Stellantis, l’exception ardennaise
Automobile. Alors que le groupe a mis à l’arrêt ses usines de Poissy, Mulhouse et Sochaux en raison de la baisse de ses ventes en Europe, la fonderie ardennaise, elle, tourne même à plein régime. Explications.
En raison d’un contexte difficile, Stellantis, qui a vu ses ventes baisser de 10% en Europe, a dû adapter le rythme de production de plusieurs de ses usines en France, Italie, Espagne, Pologne et Allemagne. Pas question pour autant de mettre la production en pause à la fonderie des Ayvelles, dans les Ardennes, épargnée par ces mesures.

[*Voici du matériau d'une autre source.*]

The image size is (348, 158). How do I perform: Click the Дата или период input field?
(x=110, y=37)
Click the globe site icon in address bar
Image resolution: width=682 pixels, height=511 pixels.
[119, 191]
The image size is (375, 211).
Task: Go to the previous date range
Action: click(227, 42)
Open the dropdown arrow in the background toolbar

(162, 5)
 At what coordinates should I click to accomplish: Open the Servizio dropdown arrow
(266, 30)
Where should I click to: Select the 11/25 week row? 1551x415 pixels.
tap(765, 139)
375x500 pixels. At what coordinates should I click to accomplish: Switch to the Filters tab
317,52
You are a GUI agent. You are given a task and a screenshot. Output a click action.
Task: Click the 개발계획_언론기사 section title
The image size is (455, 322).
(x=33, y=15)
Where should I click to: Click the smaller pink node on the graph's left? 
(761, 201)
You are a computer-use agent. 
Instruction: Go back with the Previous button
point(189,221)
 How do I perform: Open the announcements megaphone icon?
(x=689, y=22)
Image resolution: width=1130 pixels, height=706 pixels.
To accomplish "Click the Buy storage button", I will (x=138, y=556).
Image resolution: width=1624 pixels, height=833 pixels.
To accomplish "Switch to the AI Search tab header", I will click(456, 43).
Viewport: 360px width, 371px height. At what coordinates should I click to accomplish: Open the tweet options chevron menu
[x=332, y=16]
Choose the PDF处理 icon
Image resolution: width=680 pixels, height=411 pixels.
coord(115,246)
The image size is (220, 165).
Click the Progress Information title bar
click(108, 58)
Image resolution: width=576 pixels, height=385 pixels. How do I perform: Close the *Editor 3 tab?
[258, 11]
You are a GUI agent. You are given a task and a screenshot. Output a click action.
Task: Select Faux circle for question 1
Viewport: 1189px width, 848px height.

Bien engagé dans la transition énergétique
Lors de la récente visite de la présidente de l’Assemblée Nationale, Yaël Braun-Pivet, Stéphane Dubray, le directeur du site, a au contraire montré son optimisme quant à l’avenir immédiat de l’unité ardennaise. Fondé en 1971 et forte d’une expérience de plus de 50 ans, le premier employeur privé champardennais, qui fait actuellement travailler 2 160 collaborateurs, présente en effet l’avantage d’être au meilleur niveau compétitif mondial en France parce que « son site multi-énergie peut, lorsqu’il est ralenti par la baisse sur l’électrique, se rabattre sur le thermique ».
Stéphane Dubray rappelle que la fonderie a bénéficié de deux tournants importants lors des cinq dernières années : l’attribution des carters de la machine électrique en 2020 et la fabrication de culasses pour les moteurs hybrides en 2023. Ce qui, selon le dirigeant, a permis « grâce à la puissance financière du groupe, qui a investi ces cinq dernières années 45 millions d’euros pour la transition énergétique et 33 millions d’euros sur la partie hybride, de transformer l’outil de production pour passer du tout thermique vers l’électrique et l’hybride ».
Et Stéphane Dubray d’ajouter : « On a ainsi ici, sur 4 130 m² de surface, un très fort potentiel industriel nous permettant de produire quotidiennement 26 000 pièces en fonte et 20 000 pièces en aluminium ». Dans le catalogue de pièces made en Ardennes, figurent aussi des pièces de liaison au sol indépendantes des types de motorisation : cornes de berceaux, pivots avant et arrière, culasses purement thermique et hybrides, carters (200 000 par jour), et boitiers différentiels « plus un produit qui nous a récemment été attribué sur un marché remporté et qui sera prêt pour 2030 et représentera un volume d’affaires de 3 000 pièces par jour ».
Pas d’avenir sans compétitivité
« Nous sommes dans un monde en guerre économique et, face à l’agressivité de nos concurrents chinois et indiens, notre usine se doit d’être au meilleur niveau mondial tant au niveau des prix que de la qualité. C’est la condition sine qua non pour gagner des marchés. Notre compétitivité et les 50 ans d’expérience de la fonderie des Ayvelles dans un métier très technique comme le nôtre, ce n’est pas rien. Ça compte beaucoup dans le niveau de performance que nous avons atteint », remarque Stéphane Dubray.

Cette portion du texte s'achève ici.